Omalu is a pathologist who talks to his dead patients. "Ooookay, meestuh Webstuh, tell me wut happen to you." This drives his white co-worker (Mike O'Malley) batshit, but it's just because he's jealous of the best person on the planet. Omalu's boss, Dr. Cyril Wecht (Albert Brooks), is an Albert Brooks type who dispenses world-wise advice on how to get along with his co-workers and then defends Omalu's findings even though it costs Wecht his job and causes the FBI to open a file on him. This is because the NFL "owns a day of the week. The one the Church used to own." (Say it like Brooks would–or watch the trailer.) It's a monolithic entity that controls billions of dollars in revenue and the hearts and minds of a nation of slavering football fans. I'm one of those fans, by the way. And every time someone gets hurt, I can usually tell, based on my thousands of hours of watching football, what the injury is. What I didn't know, and what the film taught me, is that any kind of blow to the head–even those that don't directly cause concussion symptoms–can aggregate over the course of a career into a degenerative condition that causes early dementia. Unfortunately, Concussion flinches. It holds the NFL's feet to the fire, implies that children should never play the sport, and then it has a long period where people wax poetic on the awesomeness of football and the NFL. It suggests by not driving the knife the rest of the way in that the NFL has done what it can to ameliorate the damage by offering up a simpering title card talking about the large monetary settlement it doled out to participants in a giant class-action lawsuit. I was a little surprised that Roger Goodell didn't receive a co-screenwriter credit.

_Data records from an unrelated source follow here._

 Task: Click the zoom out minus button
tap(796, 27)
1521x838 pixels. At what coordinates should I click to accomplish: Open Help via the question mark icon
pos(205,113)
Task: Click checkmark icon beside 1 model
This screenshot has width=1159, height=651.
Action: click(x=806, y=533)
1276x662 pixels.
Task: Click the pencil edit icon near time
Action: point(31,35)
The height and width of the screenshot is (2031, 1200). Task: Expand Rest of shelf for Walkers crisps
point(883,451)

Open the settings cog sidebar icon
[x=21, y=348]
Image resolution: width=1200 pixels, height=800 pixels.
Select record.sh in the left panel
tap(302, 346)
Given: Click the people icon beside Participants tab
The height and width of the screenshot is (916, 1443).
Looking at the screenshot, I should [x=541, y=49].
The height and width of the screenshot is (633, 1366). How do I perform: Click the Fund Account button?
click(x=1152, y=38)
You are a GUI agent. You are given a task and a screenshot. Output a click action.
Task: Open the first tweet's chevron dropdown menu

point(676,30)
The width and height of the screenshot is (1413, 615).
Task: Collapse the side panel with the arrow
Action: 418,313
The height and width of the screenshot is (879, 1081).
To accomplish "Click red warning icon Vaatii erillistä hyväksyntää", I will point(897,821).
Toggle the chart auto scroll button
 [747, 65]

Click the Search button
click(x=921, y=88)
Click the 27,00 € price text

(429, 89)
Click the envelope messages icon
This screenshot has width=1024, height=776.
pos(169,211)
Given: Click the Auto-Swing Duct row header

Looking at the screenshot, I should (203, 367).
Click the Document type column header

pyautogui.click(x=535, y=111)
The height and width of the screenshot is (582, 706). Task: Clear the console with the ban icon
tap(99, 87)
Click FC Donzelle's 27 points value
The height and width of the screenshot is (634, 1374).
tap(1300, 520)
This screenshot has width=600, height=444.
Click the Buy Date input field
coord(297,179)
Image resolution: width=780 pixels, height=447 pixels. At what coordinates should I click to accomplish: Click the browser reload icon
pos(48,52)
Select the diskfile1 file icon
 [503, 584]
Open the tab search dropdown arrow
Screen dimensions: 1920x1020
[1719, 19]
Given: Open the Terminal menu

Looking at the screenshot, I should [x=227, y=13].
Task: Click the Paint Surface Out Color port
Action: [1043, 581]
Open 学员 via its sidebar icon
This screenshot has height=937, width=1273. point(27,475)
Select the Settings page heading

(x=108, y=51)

Concussion, in other words, is the Philadelphia of CTE films: the mass-audience appeasing "serious" picture that, really, has no audience. People who love football generally will avoid it. People who want to see Will Smith kill aliens will avoid it. People who want to see Will Smith in a funny romance will avoid it. People who want to see Will Smith in an adult romance already avoided Focus, so. That leaves awards-season audiences looking for a Theory of Everything to get behind, and most of them aren't interested in Will Smith. Concussion also dances around the problem of racial representation in the NFL–an issue the real Omalu expounds upon at length in every interview in which he's asked about it (see: the one in the CHICAGO TRIBUNE; he minces no words). In its place, Omalu is portrayed very much like Spike Lee's "super-duper magic Negro," and Concussion hopes you won't notice that by focusing instead, and repeatedly, on how much Omalu loves America, the American Dream, and his beautiful young wife. Surprise, now they have kids and live in San Diego. I'd be interested in watching the unexpurgated version of this film, the one the NFL doesn't approve of. My first reaction after screening it was to watch my DVR'd Broncos vs. Patriots game that I'd already watched once. I'm pretty sure whetting my appetite for my favourite gladiatorial contest wasn't the original intent of the filmmakers. Go Broncos.